O cérebro humano é composto por até 60% de gorduras, sendo o ômega-3 um componente estrutural essencial que o corpo não produz sozinho. Contudo, o segredo da longevidade cerebral está na matriz onde esse nutriente é consumido.
Alimento Integral x Cápsula Isolada
Os cientistas defendem que o verdadeiro benefício do ômega-3 se destaca quando ele faz parte de um estilo de vida sinérgico, inspirado na dieta mediterrânea. Os caminhos para proteger a mente envolvem escolhas estruturais:
Comida de Verdade: Obter o nutriente através do consumo de peixes gordos (salmão, sardinha, arenque) e oleaginosas (nozes e sementes de linhaça ou chia).
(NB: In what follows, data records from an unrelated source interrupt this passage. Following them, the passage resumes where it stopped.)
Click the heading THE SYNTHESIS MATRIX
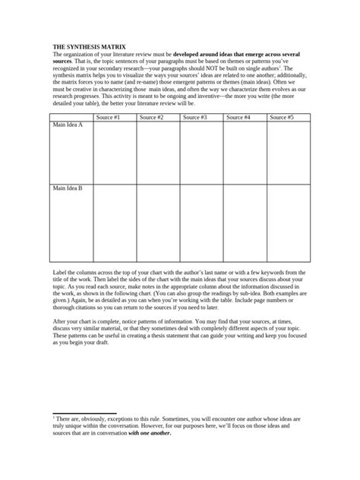click(84, 47)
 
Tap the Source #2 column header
click(157, 118)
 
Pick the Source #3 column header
click(201, 118)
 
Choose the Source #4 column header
click(244, 118)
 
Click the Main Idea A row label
click(68, 125)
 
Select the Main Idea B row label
click(68, 188)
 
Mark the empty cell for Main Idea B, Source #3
click(201, 224)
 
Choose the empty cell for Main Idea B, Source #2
click(157, 224)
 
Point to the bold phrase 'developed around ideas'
click(207, 55)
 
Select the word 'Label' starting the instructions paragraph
click(59, 271)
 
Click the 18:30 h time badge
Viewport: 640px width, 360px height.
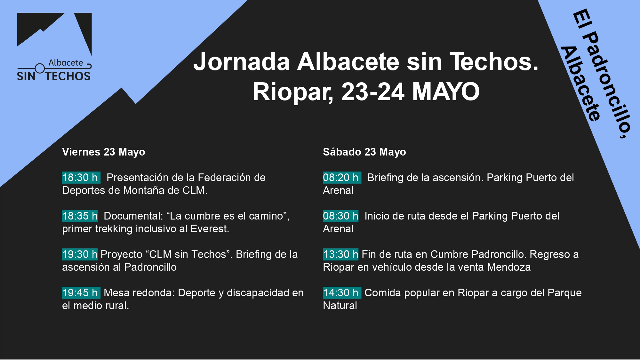81,178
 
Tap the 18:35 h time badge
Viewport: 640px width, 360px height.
80,216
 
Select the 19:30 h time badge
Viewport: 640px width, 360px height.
80,254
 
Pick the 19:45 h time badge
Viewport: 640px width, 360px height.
81,293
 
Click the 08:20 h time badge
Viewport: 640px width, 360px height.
342,178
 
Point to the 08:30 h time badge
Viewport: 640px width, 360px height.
340,216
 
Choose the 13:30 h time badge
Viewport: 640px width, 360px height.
340,254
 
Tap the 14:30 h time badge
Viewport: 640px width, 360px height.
342,293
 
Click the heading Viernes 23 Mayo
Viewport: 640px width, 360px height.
104,152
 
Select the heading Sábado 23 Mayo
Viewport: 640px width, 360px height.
364,152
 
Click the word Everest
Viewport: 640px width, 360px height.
210,229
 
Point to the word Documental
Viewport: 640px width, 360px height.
133,216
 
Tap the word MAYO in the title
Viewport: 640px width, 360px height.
446,92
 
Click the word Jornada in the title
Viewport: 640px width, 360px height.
242,62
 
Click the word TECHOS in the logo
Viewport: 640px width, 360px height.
68,76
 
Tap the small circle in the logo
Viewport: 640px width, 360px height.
40,68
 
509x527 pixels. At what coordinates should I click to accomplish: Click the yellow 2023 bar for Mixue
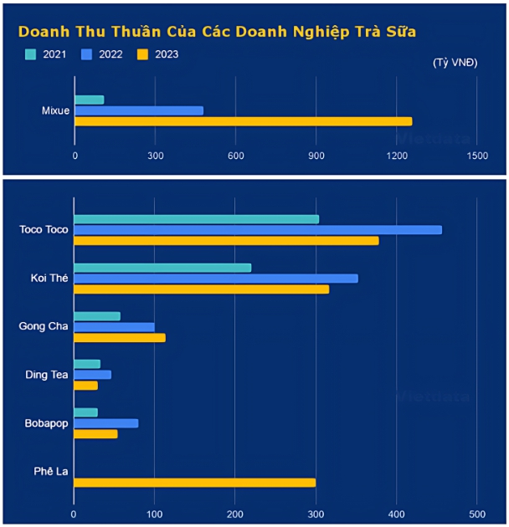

O alimento integral entrega proteínas, minerais e vitaminas associados que as cápsulas não conseguem igualar.
Modo de Preparo: Fritar o peixe ou acompanhá-lo de alimentos ultraprocessados neutraliza as propriedades benéficas e quebra as moléculas de gordura boa.
Pilares Integrativos: Para que o ômega-3 desempenhe seu papel neuroprotetor, o organismo precisa estar otimizado por meio da prática regular de exercícios físicos, sono reparador, convivência social e redução do estresse.
A indústria de suplementos rebate os achados, apontando que o estudo deve ser analisado junto a uma literatura histórica de mais de 50 mil artigos que associam o nutriente a desfechos cognitivos positivos.
Especialistas independentes concluem que a suplementação ainda é válida para indivíduos saudáveis ou portadores do gene APOE4, mas reforçam: o comprimido sozinho não apaga os danos de um estilo de vida tóxico.